● WHAT TO WORK ON: Print the data below exactly as it appears.
STUDY MATERIAL: Begin
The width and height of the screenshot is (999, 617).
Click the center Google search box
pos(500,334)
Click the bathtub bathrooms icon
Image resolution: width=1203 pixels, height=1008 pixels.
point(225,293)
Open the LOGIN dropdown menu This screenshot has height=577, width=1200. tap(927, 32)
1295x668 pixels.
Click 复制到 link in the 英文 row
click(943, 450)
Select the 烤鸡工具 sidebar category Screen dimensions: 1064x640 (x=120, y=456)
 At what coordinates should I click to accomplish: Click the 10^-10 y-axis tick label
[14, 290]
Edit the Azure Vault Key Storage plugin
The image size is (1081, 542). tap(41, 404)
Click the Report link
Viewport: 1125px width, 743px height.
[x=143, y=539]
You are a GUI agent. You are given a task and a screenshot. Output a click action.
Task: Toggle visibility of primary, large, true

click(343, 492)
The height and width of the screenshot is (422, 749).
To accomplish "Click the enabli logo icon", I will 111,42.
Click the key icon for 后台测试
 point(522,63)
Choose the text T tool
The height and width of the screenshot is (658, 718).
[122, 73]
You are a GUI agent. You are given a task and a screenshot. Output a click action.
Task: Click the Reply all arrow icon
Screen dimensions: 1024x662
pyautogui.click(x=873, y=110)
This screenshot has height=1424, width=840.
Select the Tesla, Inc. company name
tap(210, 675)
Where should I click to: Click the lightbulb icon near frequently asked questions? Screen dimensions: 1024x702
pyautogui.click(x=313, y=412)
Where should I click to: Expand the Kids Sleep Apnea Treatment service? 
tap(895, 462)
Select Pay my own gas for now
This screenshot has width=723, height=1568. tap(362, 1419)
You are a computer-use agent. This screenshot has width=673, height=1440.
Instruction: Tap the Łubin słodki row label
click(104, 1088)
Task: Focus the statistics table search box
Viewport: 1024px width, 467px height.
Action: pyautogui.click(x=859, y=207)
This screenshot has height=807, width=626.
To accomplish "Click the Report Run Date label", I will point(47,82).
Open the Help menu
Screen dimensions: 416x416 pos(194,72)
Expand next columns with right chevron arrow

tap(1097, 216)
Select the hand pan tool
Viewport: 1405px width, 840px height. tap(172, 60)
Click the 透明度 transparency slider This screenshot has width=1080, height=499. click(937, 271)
STUDY MATERIAL: End
● EXPECTED OUTPUT:
The width and height of the screenshot is (999, 617).
Click the center Google search box
pos(500,334)
Click the bathtub bathrooms icon
Image resolution: width=1203 pixels, height=1008 pixels.
point(225,293)
Open the LOGIN dropdown menu This screenshot has height=577, width=1200. tap(927, 32)
1295x668 pixels.
Click 复制到 link in the 英文 row
click(943, 450)
Select the 烤鸡工具 sidebar category Screen dimensions: 1064x640 (x=120, y=456)
 At what coordinates should I click to accomplish: Click the 10^-10 y-axis tick label
[14, 290]
Edit the Azure Vault Key Storage plugin
The image size is (1081, 542). tap(41, 404)
Click the Report link
Viewport: 1125px width, 743px height.
[x=143, y=539]
You are a GUI agent. You are given a task and a screenshot. Output a click action.
Task: Toggle visibility of primary, large, true

click(343, 492)
The height and width of the screenshot is (422, 749).
To accomplish "Click the enabli logo icon", I will 111,42.
Click the key icon for 后台测试
 point(522,63)
Choose the text T tool
The height and width of the screenshot is (658, 718).
[122, 73]
You are a GUI agent. You are given a task and a screenshot. Output a click action.
Task: Click the Reply all arrow icon
Screen dimensions: 1024x662
pyautogui.click(x=873, y=110)
This screenshot has height=1424, width=840.
Select the Tesla, Inc. company name
tap(210, 675)
Where should I click to: Click the lightbulb icon near frequently asked questions? Screen dimensions: 1024x702
pyautogui.click(x=313, y=412)
Where should I click to: Expand the Kids Sleep Apnea Treatment service? 
tap(895, 462)
Select Pay my own gas for now
This screenshot has width=723, height=1568. tap(362, 1419)
You are a computer-use agent. This screenshot has width=673, height=1440.
Instruction: Tap the Łubin słodki row label
click(104, 1088)
Task: Focus the statistics table search box
Viewport: 1024px width, 467px height.
Action: pyautogui.click(x=859, y=207)
This screenshot has height=807, width=626.
To accomplish "Click the Report Run Date label", I will point(47,82).
Open the Help menu
Screen dimensions: 416x416 pos(194,72)
Expand next columns with right chevron arrow

tap(1097, 216)
Select the hand pan tool
Viewport: 1405px width, 840px height. tap(172, 60)
Click the 透明度 transparency slider This screenshot has width=1080, height=499. click(937, 271)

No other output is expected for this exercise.